It is a delight to serve under your chairmanship once more, Mrs. Humble. It seems but moments ago that we debated the Apprenticeships, Skills, Children and Learning Bill also under your chairmanship.
Partial property transfers are an essential part of the authorities toolkit, under the Banking Act 2009, for resolving failing institutions. However, the Government have recognised that unless proper safeguards are in place, partial transfers have the potential to disrupt the contractual interest of counterparties and creditors of UK banks. To this end, when the 2009 Act was passed, in February 2009, the Government set out safeguards in secondary legislation designed to protect contracts relevant for regulatory capital purposes. When the safeguards were put in place, Ministers committed to continue to review the order to establish whether more amendments would be needed to enhance further the legal certainty that they provide.
To that end, the Government have engaged constructively with the banking liaison panel and, in particular, its sub-group on safeguards, and the Government have drawn heavily on the BLPs advice in drawing up the draft order. The amendments build on the protections already in place and will help to ensure legal certainty for the parties involved in a partial transfer. In its advice to the Treasury, the BLPs safeguards sub-group made five recommendations, which the Government have studied carefully. On four of them we have been able to respond positively, and the results are reflected in the draft order.
I shall explain why we have not taken on board the fifth recommendation. Hon. Members who took part in the debates on the 2006 Act will recall the set-off and netting safeguard, which is designed to ensure that a banks set-off and netting arrangements are protected in the event of a partial transfer. Hon. Members will also recall that deposits covered by the Financial Services Compensation Scheme are exempt from set-off and netting protection. That carve out from the set-off and netting safeguard has a number of benefits. For example, it allows the authorities to transfer the retail deposit book of a failing institution to a solvent new institution in a short time frame. That is important to allow the authorities to provide continuity of service to depositors and to protect public confidence. Small companies are
Mr. Mark Hoban (Fareham) (Con): If a small company is part of a larger group, does it fall within the retail category for the FSCS?

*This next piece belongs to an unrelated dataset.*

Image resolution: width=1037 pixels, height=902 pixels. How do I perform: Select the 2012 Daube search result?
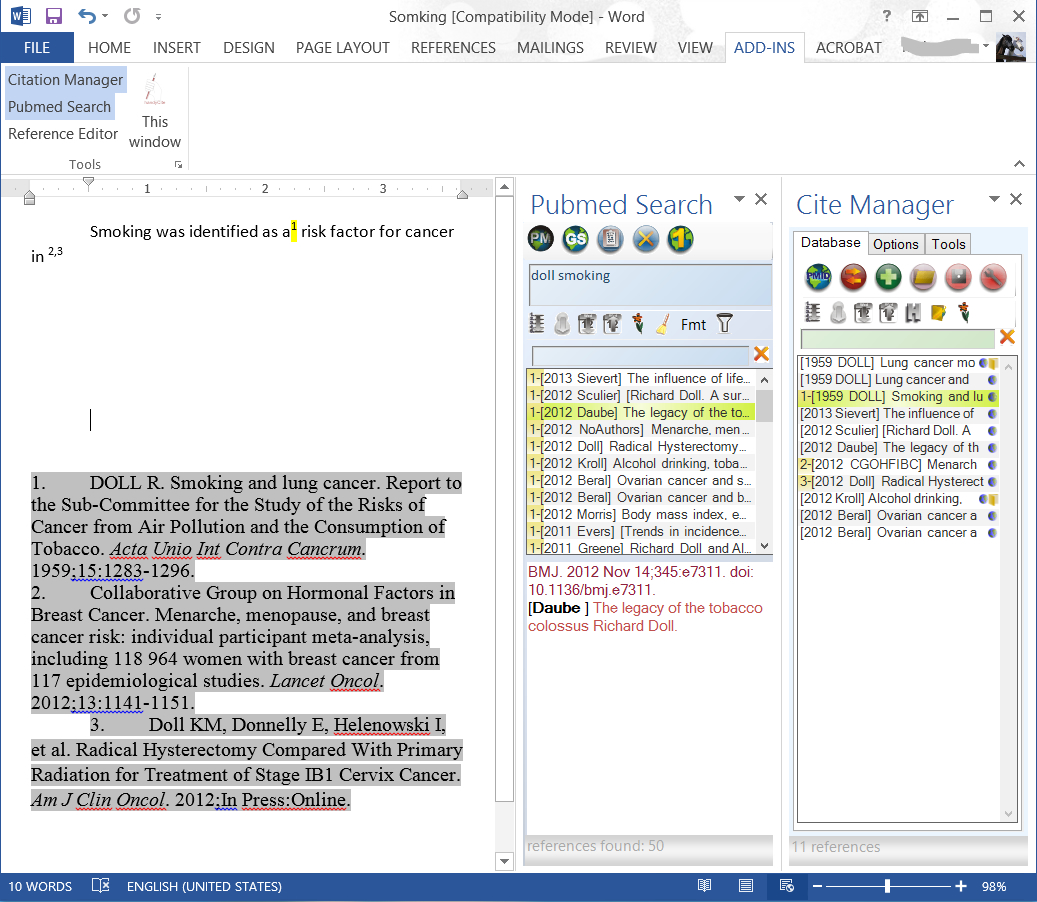pyautogui.click(x=640, y=412)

Sarah McCarthy-Fry: No, but I shall come on to that. The fifth recommendation by the BLP was to extend set-off and netting protection to smaller companies that are part of larger groups.
Mr. Hoban: The Minister did, I am afraid. I asked whether a small company that is part of a larger group is protected under the FSCS as a retail depositor.
The BLP sub-group on safeguards discussed and proposed a particular way in which we could extend the set-off and netting protection to small companies that are part of larger groups. It suggested that protection could be provided where banks had placed an identifier on set-off and netting arrangements with small companies that are part of larger groups. Under its proposal, if such identifiers existed, the authorities would have to protect the arrangements. However, the authorities are not confident that an amendment to the safeguards order along those lines would be workable. Furthermore, market participants themselves were not completely confident that such identifiers could be delivered. The Government propose, therefore, that the BLP should continue to work on the matter over the next year, and the aim will be to establish in the safeguards order a way of dealing with small companies that are part of larger groups. Any proposal must address industry concerns, while ensuring that authorities can resolve a failing bank or building society effectively. The Government will continue to discuss with the panel how we can make progress on that issue.
On the substantive provisions, the original order set out transactions that fall under the protection of the safeguards. The amendments ensure that the order covers the full range of transaction types that can be included in set-off or netting arrangements. That was a matter of concern, following the laying of the safeguards order. The Economic Secretary to the Treasury told the House that the BLP would consider the definition of relevant financial instruments in the order. The amendment is the result of that consultation.
We are all aware that the field of activity in question is complex and evolving, but we are confident that the definition of a relevant financial instrument set out in the amendments is comprehensive, and future-proofed as far as possible. Our feedback from industry is that it is content with the new drafting.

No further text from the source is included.